▸ **DOCUMENT**:
Observe how the table below can be memorised in an intuitive manner from the above table.

dual LP table

In this problem,

  • primal equality constraints ("odd") $\implies$ dual unrestricted variables ("odd")
  • primal nonnegative ("sensible") variables $\implies$ dual $\le$ ("sensible") constraints
  • primal variables $x_2,x_3 > 0 \implies$ dual 2nd & 3rd constraints are tight (complementary slackness)

\begin{cases} 2y_1^* - y_2^* &= 12 \\ y_1^* + 3y_2^* &= 4 \end{cases}

This gives $(y_1^*,y_2^*) = (40/7, -4/7)$. The optimal value is $10 y_1^* + 8 y_2^* = (400 - 32)/7 = 368/7$.

▸ **DIRECTIVES**:
**a.** Reproduce the passage of the linear programming excerpt from "Observe how the" up to and including "32)/7 = 368/7$.".
**b.** In the linear programming excerpt, what is the optimal value of the problem?
**c.** List every primal-to-dual implication in the bulleted list of the linear programming excerpt.

▸ **GIVEN INFORMATION**:

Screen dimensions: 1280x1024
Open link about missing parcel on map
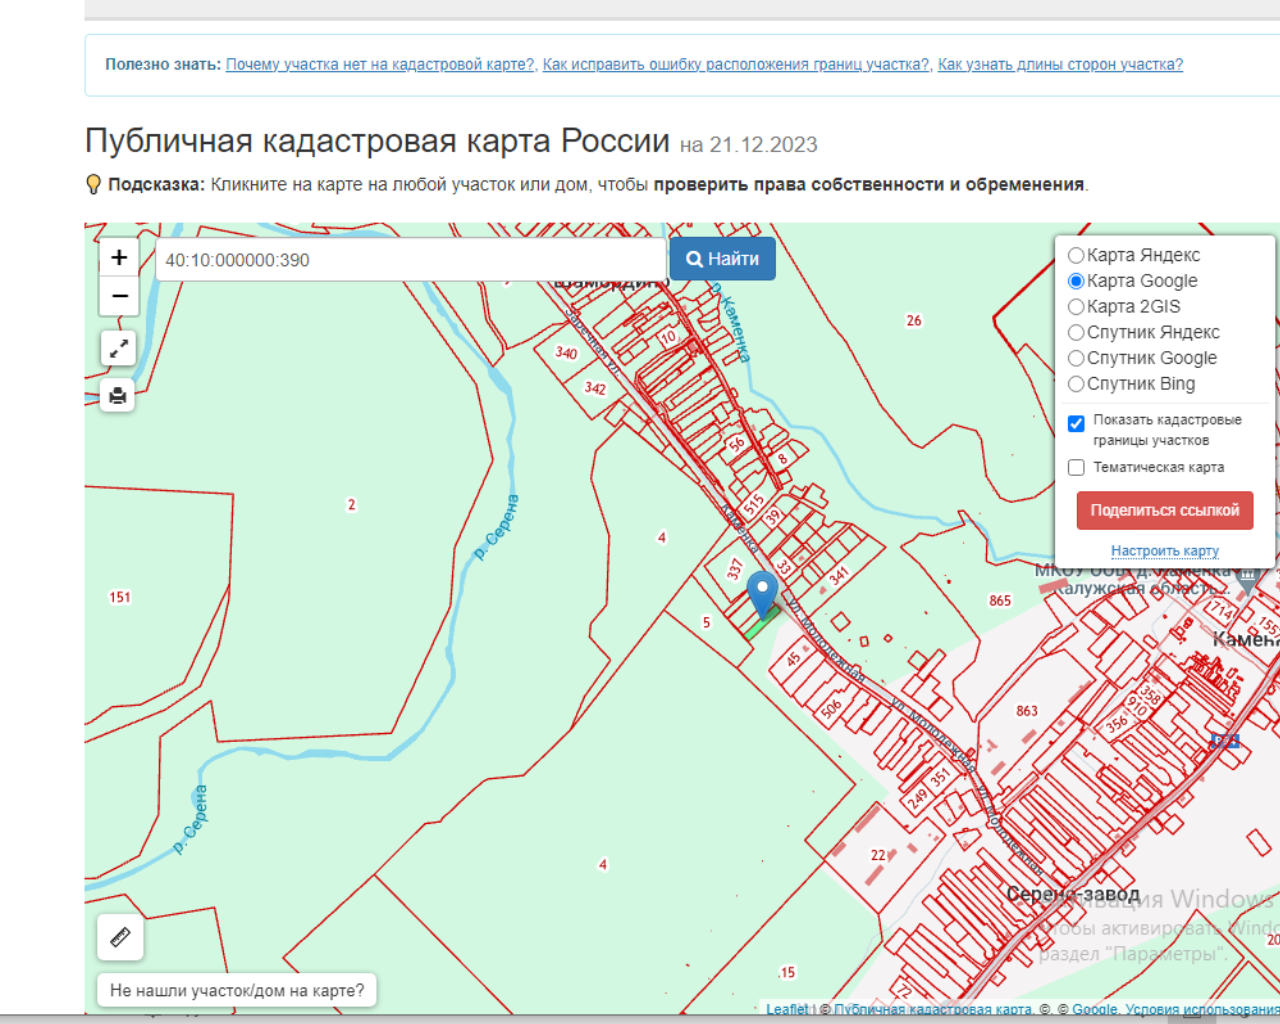coord(380,65)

▸ **THE RESPONSES**:
**a.**
Observe how the table below can be memorised in an intuitive manner from the above table.

dual LP table

In this problem,

  • primal equality constraints ("odd") $\implies$ dual unrestricted variables ("odd")
  • primal nonnegative ("sensible") variables $\implies$ dual $\le$ ("sensible") constraints
  • primal variables $x_2,x_3 > 0 \implies$ dual 2nd & 3rd constraints are tight (complementary slackness)

\begin{cases} 2y_1^* - y_2^* &= 12 \\ y_1^* + 3y_2^* &= 4 \end{cases}

This gives $(y_1^*,y_2^*) = (40/7, -4/7)$. The optimal value is $10 y_1^* + 8 y_2^* = (400 - 32)/7 = 368/7$.

**b.** The optimal value is 368/7, computed as 10y₁* + 8y₂* = (400 − 32)/7.

**c.**
- Primal equality constraints ("odd") imply dual unrestricted variables ("odd").
- Primal nonnegative ("sensible") variables imply dual ≤ ("sensible") constraints.
- Primal variables x₂, x₃ > 0 imply that the dual 2nd and 3rd constraints are tight (complementary slackness).